(Stored items)
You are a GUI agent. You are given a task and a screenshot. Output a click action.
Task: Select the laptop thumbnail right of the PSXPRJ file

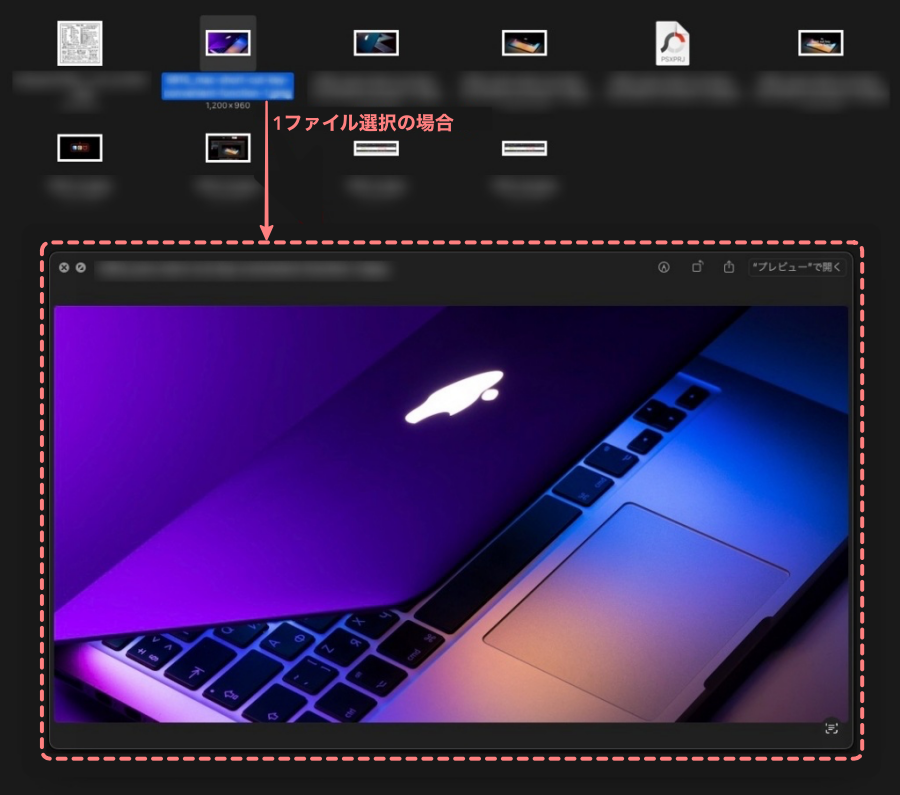click(820, 43)
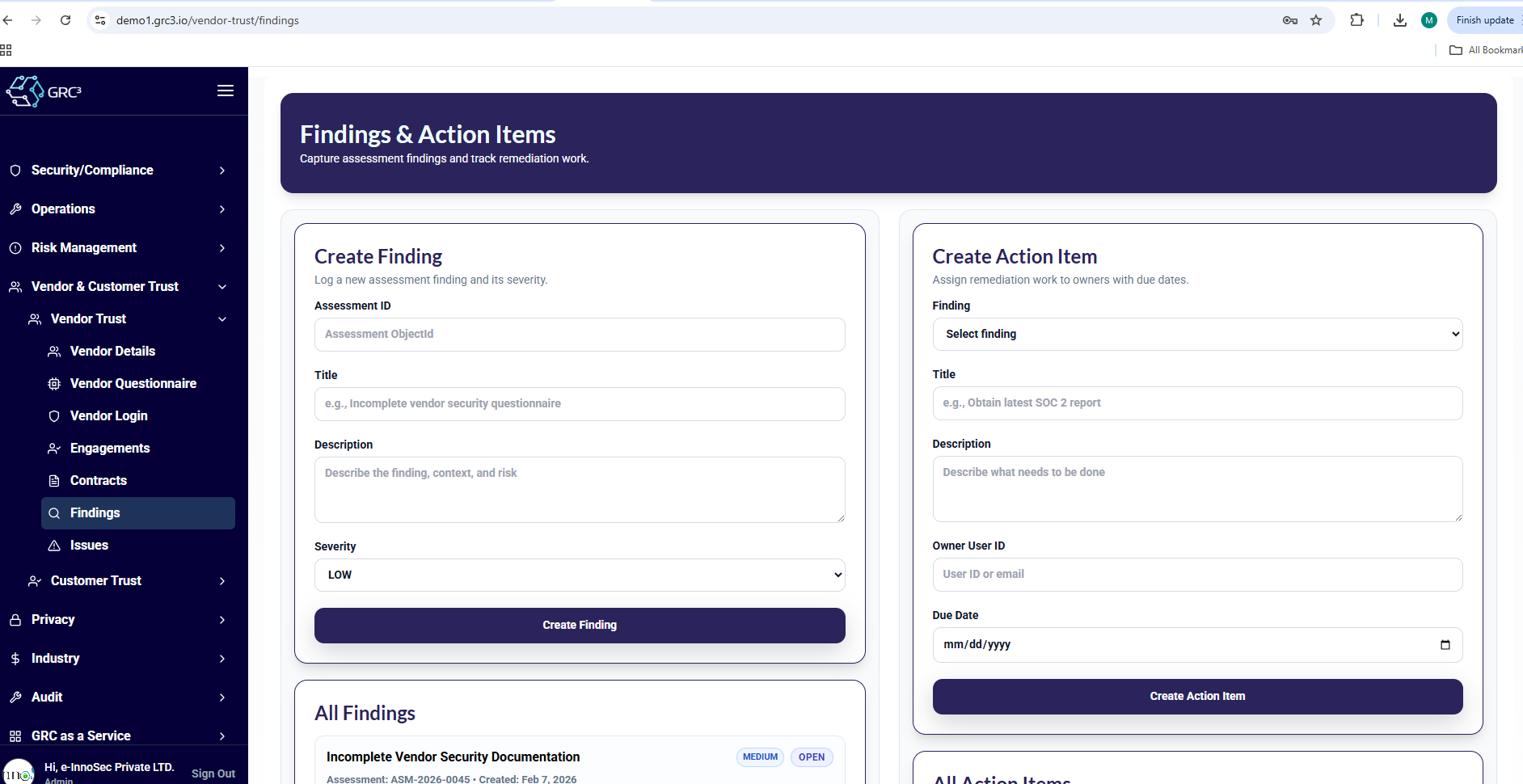Click the browser downloads icon
Screen dimensions: 1523x784
(1399, 20)
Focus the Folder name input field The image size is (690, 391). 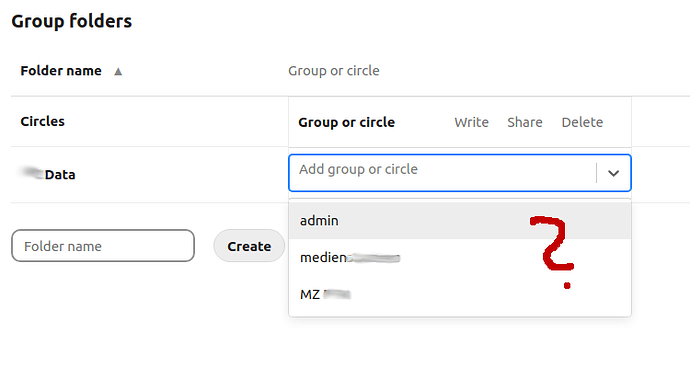103,246
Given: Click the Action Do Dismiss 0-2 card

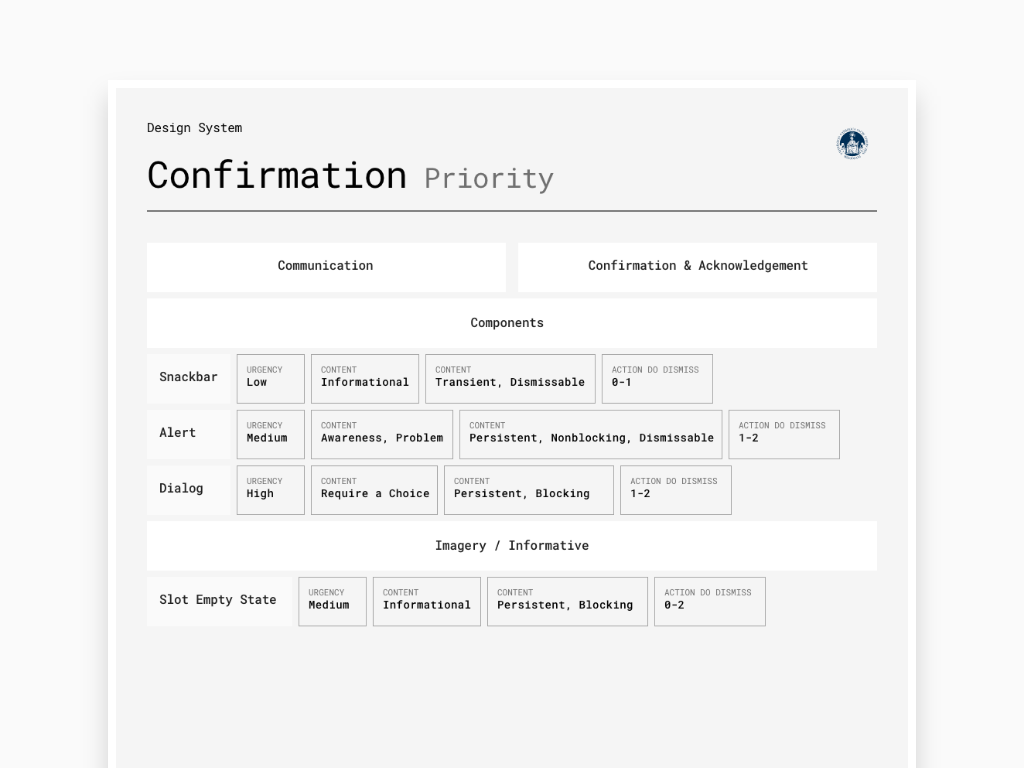Looking at the screenshot, I should click(710, 601).
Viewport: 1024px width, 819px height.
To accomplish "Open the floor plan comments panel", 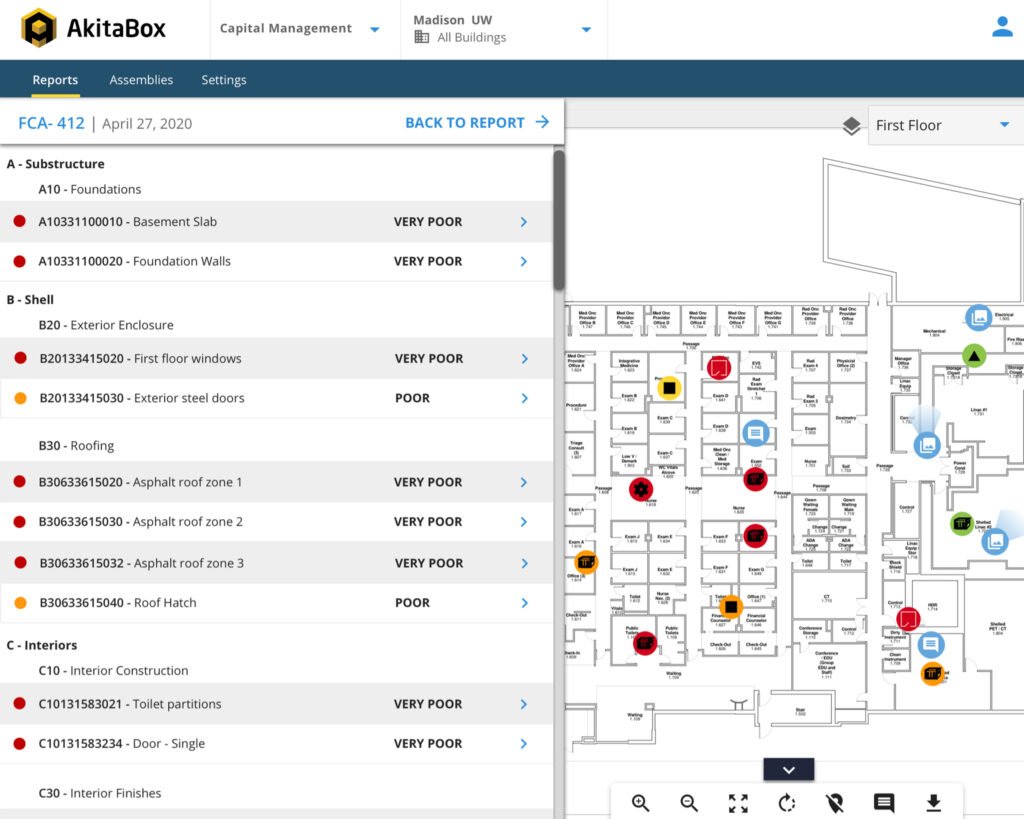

■ **Instructions to follow**:
Before answering, please find the line containing "Given: Click the Action Do Dismiss 0-2 card" above, then copy exactly from it through the last line of the entries, both included, without pictures.

■ **Answer space**:
Given: Click the Action Do Dismiss 0-2 card

Looking at the screenshot, I should click(710, 601).
Viewport: 1024px width, 819px height.
To accomplish "Open the floor plan comments panel", 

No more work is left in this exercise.